11月29日朝、島根県安来市の養鶏農家(成鶏2万羽、育雛3300羽)で5羽の鶏の死亡が確認された。農場主より島根県家畜衛生部に通報があり、県がPCR検査を行ったところ、同日20時30分に高病原性鳥インフルエンザの疑いが強いことが分かった。県は同日22時から危機管理連絡会議を開催し、現状把握と今後の対応を協議。高病原性鳥インフルエンザの発生が確定した場合に、家畜伝染病予防法に基づく殺処分を行うことなどを決めた。

 県や農林水産省などの発表によると、島根県は11月29日、死亡鶏の通報を受けて農場の立入検査を実施した。インフルエンザ簡易検査の結果、死亡した5羽中3羽が陽性で、家畜保健衛生所で遺伝子検査を実施したところH5亜型であることを確認した。29日夜には、約30羽の死亡が確認されたこともあり、農水省はこの時点で疑似患畜とした。

 動物衛生研究所に検体を搬送しウイルスを確認中で、結果は2月1日夜に判明する。確定した場合、島根県は危機管理対策本部を設置。発生した農場が飼養する鶏について、家畜伝染病予防法に基づく殺処分を実施する。また、半径10km以内に存在する鶏については移動規制などの防疫措置を実施する。なお、発生した場所が安来市であることから、半径10km圏内には鳥取県も含まれるため、連携して県境の防疫措置を実施する。

 島根県の危機管理連絡会議では、健康福祉部医療統括監から以下の説明があった。

 まず、人への感染については、「一般的に人へ感染することはめったにない」「感染した鳥の糞を人が吸い込む、あるいは体内に取り込んだときに感染の可能性があるが、このようなことは一般の生活においては起こらない」と指摘した。

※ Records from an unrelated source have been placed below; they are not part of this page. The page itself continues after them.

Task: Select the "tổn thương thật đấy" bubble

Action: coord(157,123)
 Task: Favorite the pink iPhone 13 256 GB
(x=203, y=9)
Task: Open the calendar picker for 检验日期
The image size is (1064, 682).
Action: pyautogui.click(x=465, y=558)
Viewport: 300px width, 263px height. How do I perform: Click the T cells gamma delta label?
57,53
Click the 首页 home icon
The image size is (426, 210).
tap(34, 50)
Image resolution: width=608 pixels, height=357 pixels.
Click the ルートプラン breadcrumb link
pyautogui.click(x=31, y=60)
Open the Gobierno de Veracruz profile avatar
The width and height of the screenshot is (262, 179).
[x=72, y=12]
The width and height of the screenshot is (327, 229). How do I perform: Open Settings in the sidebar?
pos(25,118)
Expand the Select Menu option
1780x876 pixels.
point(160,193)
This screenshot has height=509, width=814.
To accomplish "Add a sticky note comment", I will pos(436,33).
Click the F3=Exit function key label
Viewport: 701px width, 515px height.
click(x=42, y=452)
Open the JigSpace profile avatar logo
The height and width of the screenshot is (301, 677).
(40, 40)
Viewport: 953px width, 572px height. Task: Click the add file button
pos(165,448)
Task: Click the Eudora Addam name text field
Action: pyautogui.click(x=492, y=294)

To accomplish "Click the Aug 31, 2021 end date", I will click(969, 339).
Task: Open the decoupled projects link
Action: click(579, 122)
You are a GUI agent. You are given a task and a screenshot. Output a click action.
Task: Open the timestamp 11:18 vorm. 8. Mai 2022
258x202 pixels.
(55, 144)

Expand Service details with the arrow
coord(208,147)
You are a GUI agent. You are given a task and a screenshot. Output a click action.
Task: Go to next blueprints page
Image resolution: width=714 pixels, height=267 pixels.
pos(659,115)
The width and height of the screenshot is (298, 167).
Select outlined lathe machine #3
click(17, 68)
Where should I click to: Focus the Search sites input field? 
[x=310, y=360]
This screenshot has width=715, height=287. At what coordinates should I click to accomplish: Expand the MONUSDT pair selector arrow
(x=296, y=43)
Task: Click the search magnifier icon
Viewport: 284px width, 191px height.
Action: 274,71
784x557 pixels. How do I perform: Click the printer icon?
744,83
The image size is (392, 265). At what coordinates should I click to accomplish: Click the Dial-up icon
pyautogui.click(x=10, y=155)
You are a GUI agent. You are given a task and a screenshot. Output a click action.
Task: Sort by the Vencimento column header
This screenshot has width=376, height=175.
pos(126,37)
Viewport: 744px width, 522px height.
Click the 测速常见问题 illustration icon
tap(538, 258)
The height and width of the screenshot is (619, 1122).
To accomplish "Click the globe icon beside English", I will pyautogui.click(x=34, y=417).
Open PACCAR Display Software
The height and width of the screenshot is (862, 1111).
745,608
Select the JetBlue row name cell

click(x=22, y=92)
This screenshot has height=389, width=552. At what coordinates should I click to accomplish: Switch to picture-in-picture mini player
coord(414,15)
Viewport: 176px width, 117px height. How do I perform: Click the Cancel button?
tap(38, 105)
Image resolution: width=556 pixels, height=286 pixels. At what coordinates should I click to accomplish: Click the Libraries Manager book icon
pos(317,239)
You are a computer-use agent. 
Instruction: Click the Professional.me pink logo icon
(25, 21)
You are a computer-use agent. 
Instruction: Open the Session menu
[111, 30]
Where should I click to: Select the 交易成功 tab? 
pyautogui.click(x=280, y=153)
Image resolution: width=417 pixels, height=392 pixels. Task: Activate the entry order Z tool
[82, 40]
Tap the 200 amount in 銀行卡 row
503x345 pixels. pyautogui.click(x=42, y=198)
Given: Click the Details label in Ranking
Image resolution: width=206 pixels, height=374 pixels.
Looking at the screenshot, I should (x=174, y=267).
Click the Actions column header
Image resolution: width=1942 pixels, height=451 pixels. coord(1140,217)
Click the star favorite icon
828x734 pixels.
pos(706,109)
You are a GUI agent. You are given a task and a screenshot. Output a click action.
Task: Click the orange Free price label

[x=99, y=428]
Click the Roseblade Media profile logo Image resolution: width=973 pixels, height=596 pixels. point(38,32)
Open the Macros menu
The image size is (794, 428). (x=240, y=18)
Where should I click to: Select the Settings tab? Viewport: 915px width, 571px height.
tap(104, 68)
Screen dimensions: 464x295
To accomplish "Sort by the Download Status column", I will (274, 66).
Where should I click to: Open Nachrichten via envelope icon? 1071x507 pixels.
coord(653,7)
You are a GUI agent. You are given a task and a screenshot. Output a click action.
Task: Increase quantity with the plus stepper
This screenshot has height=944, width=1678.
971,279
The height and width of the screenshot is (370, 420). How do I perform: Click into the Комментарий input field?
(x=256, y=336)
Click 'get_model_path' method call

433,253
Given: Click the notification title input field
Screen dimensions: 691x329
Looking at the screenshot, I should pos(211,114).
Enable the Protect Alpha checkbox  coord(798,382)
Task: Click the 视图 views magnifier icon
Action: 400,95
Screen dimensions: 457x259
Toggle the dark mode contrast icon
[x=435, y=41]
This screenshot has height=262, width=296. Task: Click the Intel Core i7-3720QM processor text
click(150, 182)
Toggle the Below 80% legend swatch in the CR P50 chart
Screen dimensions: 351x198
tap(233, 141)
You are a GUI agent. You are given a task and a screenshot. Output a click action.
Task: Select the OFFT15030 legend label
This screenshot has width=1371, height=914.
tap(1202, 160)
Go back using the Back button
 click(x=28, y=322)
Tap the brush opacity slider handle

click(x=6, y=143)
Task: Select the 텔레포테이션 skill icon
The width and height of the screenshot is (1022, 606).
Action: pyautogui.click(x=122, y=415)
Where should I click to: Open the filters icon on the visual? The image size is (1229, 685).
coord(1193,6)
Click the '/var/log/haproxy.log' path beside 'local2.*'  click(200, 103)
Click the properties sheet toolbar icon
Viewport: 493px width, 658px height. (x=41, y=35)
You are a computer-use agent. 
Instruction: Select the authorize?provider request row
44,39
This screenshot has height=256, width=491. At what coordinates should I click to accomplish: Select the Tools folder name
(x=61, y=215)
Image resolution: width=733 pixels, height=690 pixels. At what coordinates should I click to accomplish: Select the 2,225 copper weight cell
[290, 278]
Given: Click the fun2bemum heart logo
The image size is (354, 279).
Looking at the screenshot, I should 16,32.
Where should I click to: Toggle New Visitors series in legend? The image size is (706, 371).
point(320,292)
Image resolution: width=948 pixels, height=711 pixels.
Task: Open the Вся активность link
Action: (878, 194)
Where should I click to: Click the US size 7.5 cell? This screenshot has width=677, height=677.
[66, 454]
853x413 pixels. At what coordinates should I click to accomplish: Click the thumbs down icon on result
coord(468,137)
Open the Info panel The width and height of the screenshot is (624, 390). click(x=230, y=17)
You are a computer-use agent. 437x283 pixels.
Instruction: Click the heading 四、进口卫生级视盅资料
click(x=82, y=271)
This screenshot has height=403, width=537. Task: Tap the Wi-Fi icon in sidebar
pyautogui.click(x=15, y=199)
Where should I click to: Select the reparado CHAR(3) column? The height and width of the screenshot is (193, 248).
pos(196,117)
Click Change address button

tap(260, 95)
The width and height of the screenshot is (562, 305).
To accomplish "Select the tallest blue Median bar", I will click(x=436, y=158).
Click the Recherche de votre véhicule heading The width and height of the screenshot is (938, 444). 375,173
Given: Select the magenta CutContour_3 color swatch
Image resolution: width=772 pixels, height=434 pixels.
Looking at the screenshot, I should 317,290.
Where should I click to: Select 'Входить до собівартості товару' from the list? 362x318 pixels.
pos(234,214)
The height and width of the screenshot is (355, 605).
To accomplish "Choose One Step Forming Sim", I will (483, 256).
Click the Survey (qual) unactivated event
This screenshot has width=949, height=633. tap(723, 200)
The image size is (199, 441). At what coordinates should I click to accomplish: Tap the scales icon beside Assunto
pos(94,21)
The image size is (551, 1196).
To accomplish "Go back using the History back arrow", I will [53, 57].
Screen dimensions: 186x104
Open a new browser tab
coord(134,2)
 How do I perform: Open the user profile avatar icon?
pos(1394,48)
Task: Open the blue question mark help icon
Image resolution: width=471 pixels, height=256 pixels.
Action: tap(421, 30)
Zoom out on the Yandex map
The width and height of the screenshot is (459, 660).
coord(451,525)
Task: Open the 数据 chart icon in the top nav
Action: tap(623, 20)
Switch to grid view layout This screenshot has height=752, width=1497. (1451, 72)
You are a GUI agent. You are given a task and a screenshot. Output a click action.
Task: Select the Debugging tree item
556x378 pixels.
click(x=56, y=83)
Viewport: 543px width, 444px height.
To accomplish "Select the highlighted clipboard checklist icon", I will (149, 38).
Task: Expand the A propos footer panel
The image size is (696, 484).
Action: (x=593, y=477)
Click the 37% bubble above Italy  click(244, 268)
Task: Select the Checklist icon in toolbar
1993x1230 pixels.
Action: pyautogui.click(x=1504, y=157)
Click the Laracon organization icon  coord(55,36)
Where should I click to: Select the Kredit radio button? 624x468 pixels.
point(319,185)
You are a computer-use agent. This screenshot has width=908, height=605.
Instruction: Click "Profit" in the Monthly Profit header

 その上で、注意すべきこととしては、(1)病気の鳥、死んだ鳥を外で見かけた場合に、簡単に素手で触らない注意が必要、(2)外から出入りした場合は、しっかり手を洗うこと、(3)卵、鶏肉を食べた場合に、人が鳥インフルエンザに感染した事例はない。なお、鳥インフルエンザウイルスは、加熱すれば感染性はなくなる。心配のある方は、加熱して食すること――などを挙げている。